**Exercise prompt:**
Nothing in the data should be left out, so repeat it all exactly.

Items from a data source

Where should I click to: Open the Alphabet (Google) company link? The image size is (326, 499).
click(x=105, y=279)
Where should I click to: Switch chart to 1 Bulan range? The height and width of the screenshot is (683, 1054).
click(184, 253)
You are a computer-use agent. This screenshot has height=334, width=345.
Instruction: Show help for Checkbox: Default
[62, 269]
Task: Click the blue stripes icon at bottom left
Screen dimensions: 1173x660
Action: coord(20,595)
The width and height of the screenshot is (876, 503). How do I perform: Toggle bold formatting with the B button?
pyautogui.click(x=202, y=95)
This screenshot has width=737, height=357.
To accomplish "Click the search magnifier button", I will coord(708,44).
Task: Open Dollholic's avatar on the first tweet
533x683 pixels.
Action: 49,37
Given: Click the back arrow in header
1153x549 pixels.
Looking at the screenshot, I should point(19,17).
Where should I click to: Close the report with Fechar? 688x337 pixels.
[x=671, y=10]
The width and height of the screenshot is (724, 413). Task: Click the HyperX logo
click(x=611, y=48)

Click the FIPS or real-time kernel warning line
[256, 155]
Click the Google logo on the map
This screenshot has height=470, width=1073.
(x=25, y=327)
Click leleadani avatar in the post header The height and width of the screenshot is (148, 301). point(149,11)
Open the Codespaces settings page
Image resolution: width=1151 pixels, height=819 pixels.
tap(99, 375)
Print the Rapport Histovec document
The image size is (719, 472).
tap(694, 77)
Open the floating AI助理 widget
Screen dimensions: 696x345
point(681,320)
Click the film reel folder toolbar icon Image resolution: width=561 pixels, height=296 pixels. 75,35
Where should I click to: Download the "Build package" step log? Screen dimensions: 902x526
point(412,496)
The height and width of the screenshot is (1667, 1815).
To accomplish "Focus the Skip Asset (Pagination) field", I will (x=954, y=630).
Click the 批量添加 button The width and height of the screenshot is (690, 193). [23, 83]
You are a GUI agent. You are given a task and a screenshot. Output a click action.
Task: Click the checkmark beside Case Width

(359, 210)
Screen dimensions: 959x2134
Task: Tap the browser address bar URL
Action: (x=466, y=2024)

**Task response:**
Where should I click to: Open the Alphabet (Google) company link? The image size is (326, 499).
click(x=105, y=279)
Where should I click to: Switch chart to 1 Bulan range? The height and width of the screenshot is (683, 1054).
click(184, 253)
You are a computer-use agent. This screenshot has height=334, width=345.
Instruction: Show help for Checkbox: Default
[62, 269]
Task: Click the blue stripes icon at bottom left
Screen dimensions: 1173x660
Action: coord(20,595)
The width and height of the screenshot is (876, 503). How do I perform: Toggle bold formatting with the B button?
pyautogui.click(x=202, y=95)
This screenshot has width=737, height=357.
To accomplish "Click the search magnifier button", I will coord(708,44).
Task: Open Dollholic's avatar on the first tweet
533x683 pixels.
Action: 49,37
Given: Click the back arrow in header
1153x549 pixels.
Looking at the screenshot, I should point(19,17).
Where should I click to: Close the report with Fechar? 688x337 pixels.
[x=671, y=10]
The width and height of the screenshot is (724, 413). Task: Click the HyperX logo
click(x=611, y=48)

Click the FIPS or real-time kernel warning line
[256, 155]
Click the Google logo on the map
This screenshot has height=470, width=1073.
(x=25, y=327)
Click leleadani avatar in the post header The height and width of the screenshot is (148, 301). point(149,11)
Open the Codespaces settings page
Image resolution: width=1151 pixels, height=819 pixels.
tap(99, 375)
Print the Rapport Histovec document
The image size is (719, 472).
tap(694, 77)
Open the floating AI助理 widget
Screen dimensions: 696x345
point(681,320)
Click the film reel folder toolbar icon Image resolution: width=561 pixels, height=296 pixels. 75,35
Where should I click to: Download the "Build package" step log? Screen dimensions: 902x526
point(412,496)
The height and width of the screenshot is (1667, 1815).
To accomplish "Focus the Skip Asset (Pagination) field", I will (x=954, y=630).
Click the 批量添加 button The width and height of the screenshot is (690, 193). [23, 83]
You are a GUI agent. You are given a task and a screenshot. Output a click action.
Task: Click the checkmark beside Case Width

(359, 210)
Screen dimensions: 959x2134
Task: Tap the browser address bar URL
Action: (x=466, y=2024)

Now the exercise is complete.